====== Extrait de page ======

Nous pouvons encore entretenir ces désirs d’une autre manière, en désirant pour les. païens de chez nous et ceux des pays lointains. Ce désir doit nous porter à nous préoccuper des âmes. Prions pour ceux qui ne désirent pas encore le Rédempteur. Disons tous les jours pendant l’Avent, avec ferveur et désir d’être exaucés : Adveniat regnum tuum. Ainsi nos aspirations, pendant l’Avent, ouvriront le champ de notre âme pour la semence de la nouvelle année liturgique.

====== Extrait de données ======

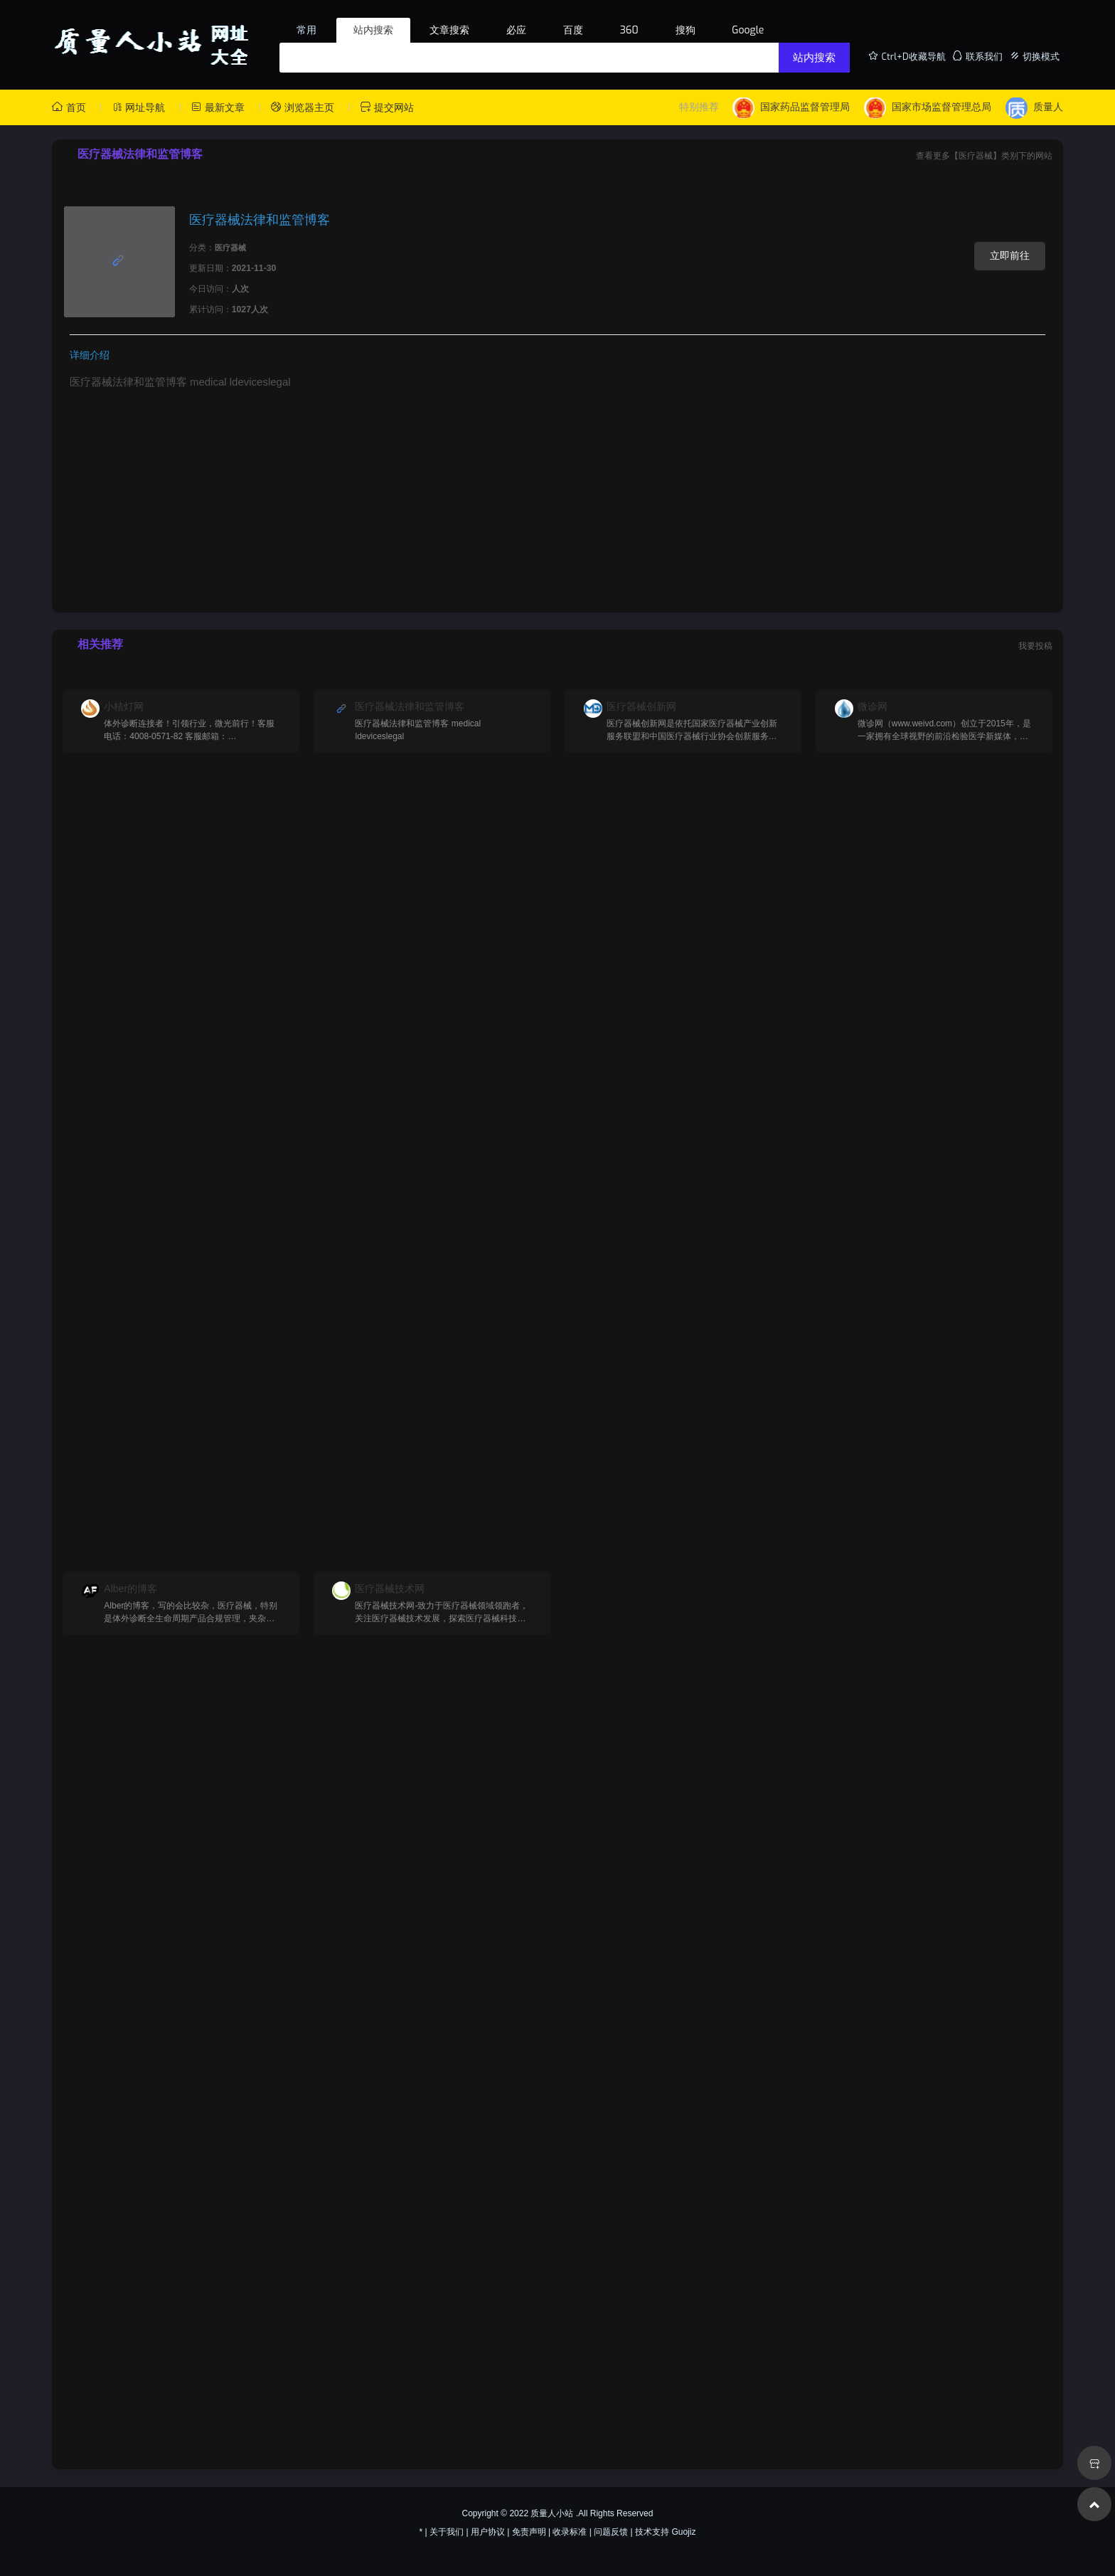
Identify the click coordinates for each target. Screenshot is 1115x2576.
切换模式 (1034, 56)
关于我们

======

### Tâches à réaliser
[1] Répondez à ces questions sur le passage consacré à l'Avent :
(a) Pour qui le texte invite-t-il à prier ?
(b) Quelle formule faut-il dire tous les jours pendant l'Avent ?
(c) Qu'ouvriront nos aspirations pendant l'Avent ?
[2] Recopiez le passage consacré à l'Avent de « Nous pouvons encore » à « nouvelle année liturgique. », sans rien y changer.

### Réponses fournies
[1]
(a) Pour ceux qui ne désirent pas encore le Rédempteur.
(b) Adveniat regnum tuum.
(c) Le champ de notre âme pour la semence de la nouvelle année liturgique.

[2]
Nous pouvons encore entretenir ces désirs d’une autre manière, en désirant pour les. païens de chez nous et ceux des pays lointains. Ce désir doit nous porter à nous préoccuper des âmes. Prions pour ceux qui ne désirent pas encore le Rédempteur. Disons tous les jours pendant l’Avent, avec ferveur et désir d’être exaucés : Adveniat regnum tuum. Ainsi nos aspirations, pendant l’Avent, ouvriront le champ de notre âme pour la semence de la nouvelle année liturgique.